Species of hydrozoan

Limnocnida tanganjicae, the great lakes jellyfish, is a species of freshwater hydrozoan in the family Olindiidae. It is found throughout Africa at depths of between 20 cm and 100 meters.

The subspecies L. t. subsp. victoriae is accepted as Limnocnida victoriae.

== Biology ==
Medusae settle down to form pale brown or yellow hydroids at between 20 and 25 °Celsius, five days after fertilisation. The hydroid stage is usually found on stems of aquatic plants at depths of up to 5 meters. They may be found in flowing rivers, but are much more abundant in still, clear lakes.
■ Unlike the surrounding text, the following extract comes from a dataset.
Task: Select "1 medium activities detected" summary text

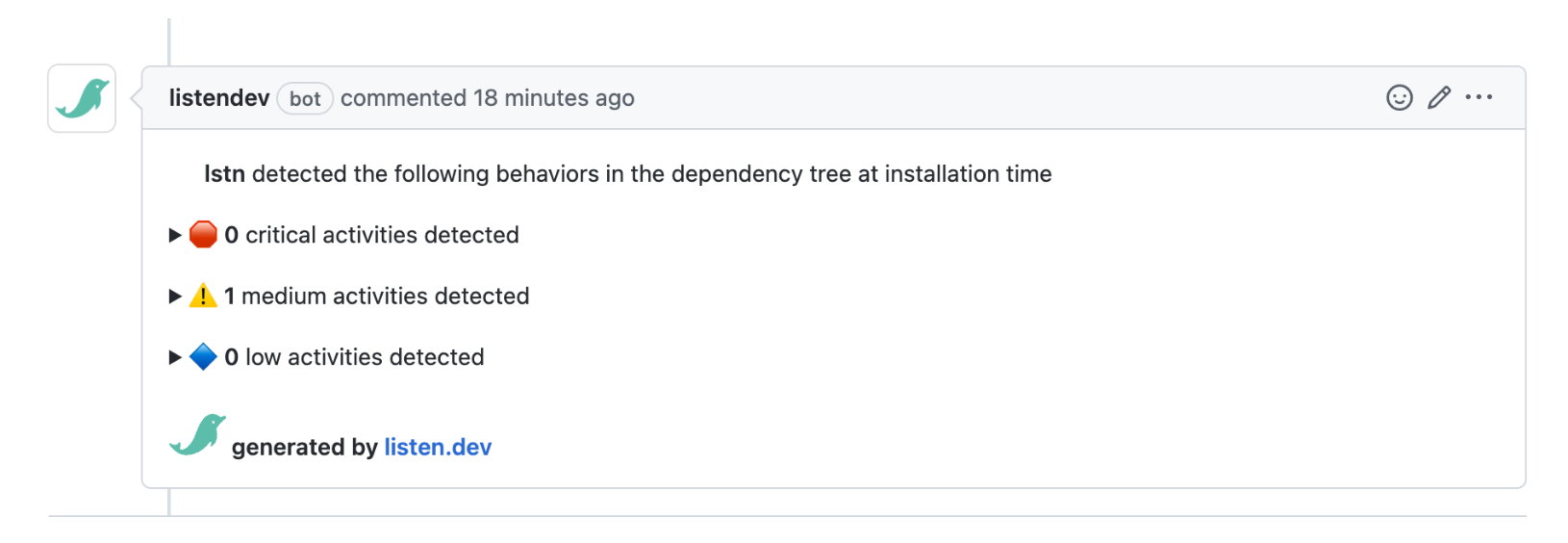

Horizontal migration takes places between 10 am and 3 pm, usually in the opposite direction to the wind. Blooms can reach up to 3,000 medusae per cubic meter.
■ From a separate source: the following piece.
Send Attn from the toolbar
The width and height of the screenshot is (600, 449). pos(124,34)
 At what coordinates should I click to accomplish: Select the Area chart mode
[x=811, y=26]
It was found that at night the median depth is 13 meters, and 21 m at noon.

== Description ==
Medusae are transparent or whitish, from one millimeter to over 30 mm. Specimens collected from Lake Lisikili varied in diameter, from 5 to 28 mm. No gonads were detected in any of the 347 specimens. Radial canals clearly visible, and usually 4 in number, but may be up to 7. Velum horizontal and wide. Medusae have between 80 and 560 tentacles, and 60 to 360 statocysts.

== Relationship with humans ==
Rock art of L. tanganjicae has been found in the rock shelter of Tan Zoumaitek, Central Sahara, Algeria. These artworks are approximately 8,000 years old, making them the oldest images of cnidarians currently known.